L'entrée VIVC de l'Aranka — numéro 550 — enregistre un raisin blanc d'origine hongroise et rien de plus qui mérite d'être signalé. Pas d'ascendance. Pas d'obtenteur. Pas de date. Pas de protection de variété végétale. S'agit-il d'un ancien cépage paysan, d'un semis de hasard que quelqu'un a trouvé utile pendant une génération ou deux, ou d'une variété qui a surtout existé comme étiquette dans de vieux registres, impossible à dire. Les données sur les raisins d'Europe centrale et orientale demeurent souvent dans des archives régionales et une littérature ampélographique locale qui n'a jamais été numérisée, de sorte qu'obscurité apparente et obscurité réelle ne sont pas toujours la même chose.Les synonymes se dispersent à travers ce qui était autrefois une seule région culturelle avant que le vingtième siècle ne la divise en plusieurs pays. Goldtraube signifie simplement « raisin doré » en allemand, le nom évident pour une vigne à baies pâles dans le bassin multilingue des Carpates. L'ensemble multilingue des synonymes suggère une présence historique plus large, bien que la diffusion des synonymes puisse tout aussi bien provenir de catalogues de pépinières, de boutures voyageuses ou de l'habitude de donner de nouveaux noms dans une nouvelle langue.
Le Zlata serbe complique les choses tout en les rendant aussi, légèrement, plus compréhensibles. Ses obtenteurs — Petar Cindrić, Lj. Jazic, N. Ruzic et N. Vukmirovic, travaillant à Sremski Karlovci en 1976 — ont croisé l'Irsai Olivér avec le Kunleány, un hybride interspécifique hongrois portant du sang de Vitis amurensis, d'où provient la tolérance au gel.
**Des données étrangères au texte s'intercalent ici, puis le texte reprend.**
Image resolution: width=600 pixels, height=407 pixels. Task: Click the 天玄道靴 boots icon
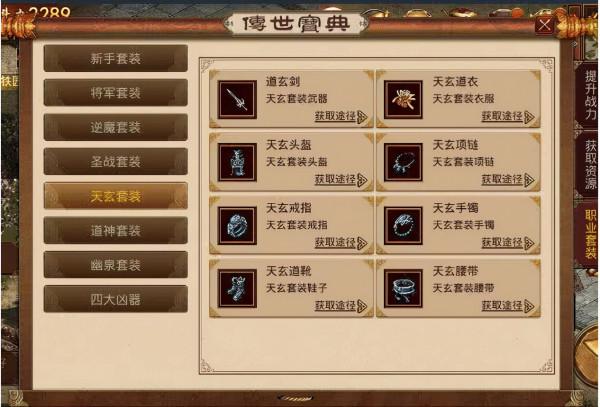[x=237, y=288]
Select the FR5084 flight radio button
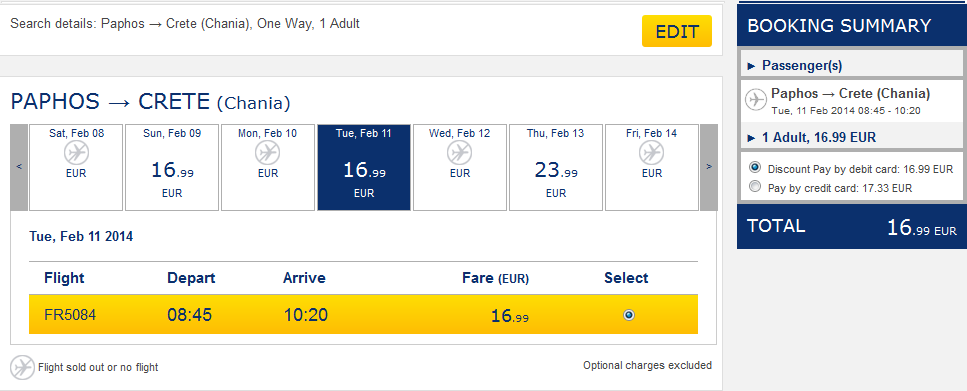Screen dimensions: 967x391 [628, 315]
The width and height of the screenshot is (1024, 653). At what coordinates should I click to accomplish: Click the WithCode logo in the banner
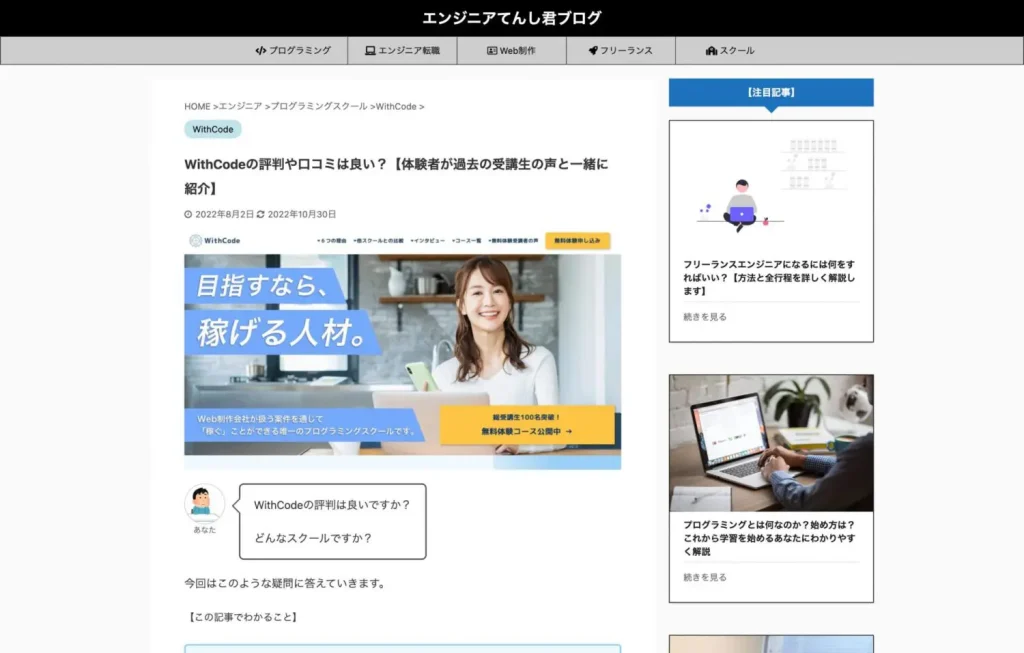pyautogui.click(x=215, y=241)
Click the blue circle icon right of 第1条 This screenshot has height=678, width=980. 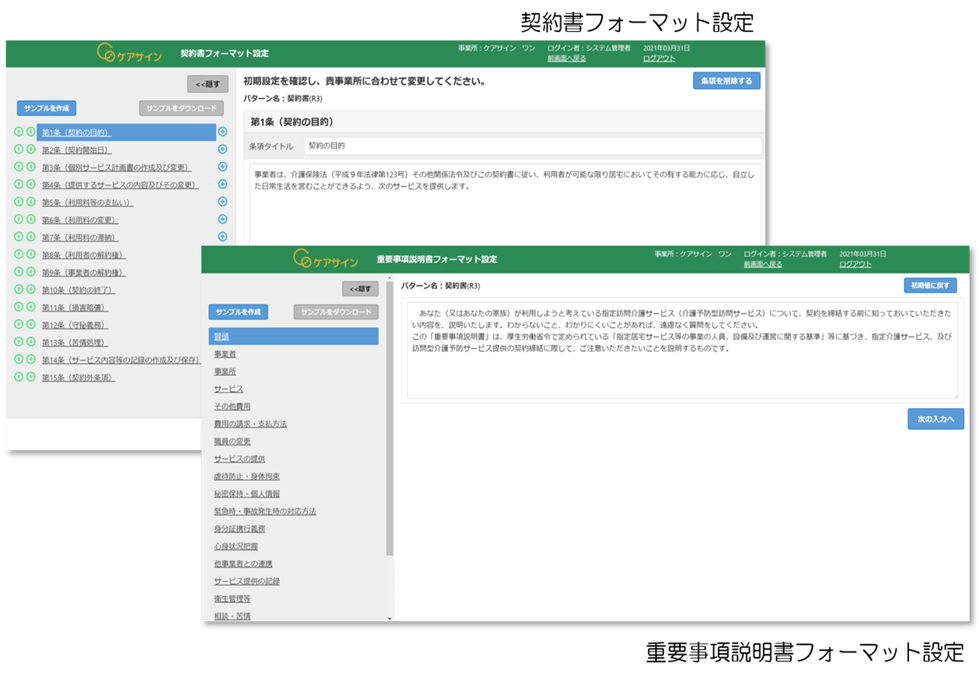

Ils l'ont nommé Zlata. Le synonyme Aranka a suivi parce que c'est ce que Zlata signifie en hongrois. Que les deux entrées du VIVC suivent la même vigne ou deux vignes aux noms qui riment est une question qui n'a jamais été posée formellement, et encore moins tranchée.
Quelle est la distribution, le statut réglementaire et le développement du marché ?
Les statistiques viticoles mondiales de Kym Anderson de 2016 n'ont enregistré aucune plantation commerciale d'Aranka, et rien n'a fait surface depuis. Elle n'apparaît pas dans les registres variétaux nationaux consultés, bien que l'absence d'un registre commercial ne soit pas synonyme d'extinction — les banques de gènes et les collections privées sont une tout autre affaire.L'Institut Julius Kühn en détient des photographies — grappes, feuilles, la documentation ampélographique complète — ce qui signifie que quelqu'un a eu la plante devant lui, probablement à Geilweilerhof, où des variétés historiques de toute l'Europe centrale sont conservées. L'entrée VIVC enregistre également des données morphologiques : forme des baies, caractéristiques foliaires, suffisamment pour permettre une identification sur le terrain si quelqu'un en avait besoin. Pas cultivée commercialement, mais pas disparue.